The problem for Linux and using Unicode is that all the IO and most system functions use UTF-8 and the wide character type is 32 bit. Then there is interfacing to Java and other programs which requires UTF-16.
As a suggestion for Unicode support, see the OpenRTL library at http://code.google.com/p/openrtl which supports all UTF-8, UTF-16 and UTF-32 on windows, Linux, Osx and Ios. The Unicode support is not just the character types, but also Unicode collation, normalization, case folding, title casing and about 64 different Unicode character properties per full unsigned 32 bit character.

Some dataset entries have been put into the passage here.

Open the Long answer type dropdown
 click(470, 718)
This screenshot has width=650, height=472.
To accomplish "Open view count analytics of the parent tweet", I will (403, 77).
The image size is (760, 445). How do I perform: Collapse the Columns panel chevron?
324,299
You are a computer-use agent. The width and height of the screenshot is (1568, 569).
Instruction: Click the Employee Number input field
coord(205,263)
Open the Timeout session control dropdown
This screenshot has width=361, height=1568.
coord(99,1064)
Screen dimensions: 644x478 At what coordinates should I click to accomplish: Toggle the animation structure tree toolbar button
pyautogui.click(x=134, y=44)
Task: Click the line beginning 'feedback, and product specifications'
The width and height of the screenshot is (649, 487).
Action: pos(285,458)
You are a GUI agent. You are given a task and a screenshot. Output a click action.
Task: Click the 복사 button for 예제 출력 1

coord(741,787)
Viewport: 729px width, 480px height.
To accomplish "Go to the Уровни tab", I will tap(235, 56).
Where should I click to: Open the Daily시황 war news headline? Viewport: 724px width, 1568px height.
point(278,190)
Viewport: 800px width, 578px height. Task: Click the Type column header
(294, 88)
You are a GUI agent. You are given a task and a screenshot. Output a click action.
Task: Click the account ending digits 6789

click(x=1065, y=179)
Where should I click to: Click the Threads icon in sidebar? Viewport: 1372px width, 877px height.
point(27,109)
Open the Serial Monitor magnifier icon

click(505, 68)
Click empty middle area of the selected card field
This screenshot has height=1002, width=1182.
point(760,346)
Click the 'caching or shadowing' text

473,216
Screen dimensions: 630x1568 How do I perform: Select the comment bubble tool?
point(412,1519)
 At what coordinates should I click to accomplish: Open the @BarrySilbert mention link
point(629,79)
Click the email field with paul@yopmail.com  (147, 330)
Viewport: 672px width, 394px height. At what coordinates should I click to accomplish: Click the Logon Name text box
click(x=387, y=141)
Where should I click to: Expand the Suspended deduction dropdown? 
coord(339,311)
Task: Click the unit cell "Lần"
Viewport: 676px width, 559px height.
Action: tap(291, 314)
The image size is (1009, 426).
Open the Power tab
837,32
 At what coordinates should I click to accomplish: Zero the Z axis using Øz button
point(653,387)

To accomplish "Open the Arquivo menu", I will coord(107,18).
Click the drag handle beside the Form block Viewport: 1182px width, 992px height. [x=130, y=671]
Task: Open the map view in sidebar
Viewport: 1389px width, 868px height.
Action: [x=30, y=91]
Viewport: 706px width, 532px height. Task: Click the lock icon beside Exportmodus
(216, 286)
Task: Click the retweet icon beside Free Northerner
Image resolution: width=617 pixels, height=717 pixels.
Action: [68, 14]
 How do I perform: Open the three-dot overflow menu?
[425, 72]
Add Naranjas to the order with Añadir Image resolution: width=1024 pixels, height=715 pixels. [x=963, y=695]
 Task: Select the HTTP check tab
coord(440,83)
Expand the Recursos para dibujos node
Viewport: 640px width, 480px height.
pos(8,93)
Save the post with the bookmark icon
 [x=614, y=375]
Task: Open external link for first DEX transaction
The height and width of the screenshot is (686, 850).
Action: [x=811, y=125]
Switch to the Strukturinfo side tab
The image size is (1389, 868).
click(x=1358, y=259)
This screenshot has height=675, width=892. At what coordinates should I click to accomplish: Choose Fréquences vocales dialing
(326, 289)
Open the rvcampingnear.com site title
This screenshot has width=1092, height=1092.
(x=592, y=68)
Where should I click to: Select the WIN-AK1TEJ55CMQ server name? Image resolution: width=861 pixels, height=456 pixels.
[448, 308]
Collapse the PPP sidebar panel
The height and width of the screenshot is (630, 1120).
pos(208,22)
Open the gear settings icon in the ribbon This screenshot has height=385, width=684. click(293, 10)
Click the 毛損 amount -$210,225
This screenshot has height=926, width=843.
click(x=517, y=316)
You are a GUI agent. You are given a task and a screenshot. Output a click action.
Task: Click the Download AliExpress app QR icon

The OpenRTL code is ready now to support char8_t, char16_t and char32_t for the new C++ standards as well, allthough the same character types are supported using macros for existing C and C++ compilers. I think for Unicode and strings processing that it might be what you want for your library.
The point is that if you use OpenRTL, you can build the system using the OpenRTL "char_t" type. This supports the notion that your entire library can be built in either UTF8, UTF16 or UTF32 mode, even on Linux, because OpenRTL is already handling all the interfacing to a lot of system functions like files and io stuff. It has its own print_f functions for example.
By default the char_t is mapping to the wide character type. So on windows it is 32 bit and on Linux it is 32 bit. But you can make it also make it 8 bit everywhere for example. Also it has the support to do fast UTF decoding inside loops using macros.
So instead of ifdeffing between wchar_t and char, you can build everything using char_t and OpenRTL takes care of the rest.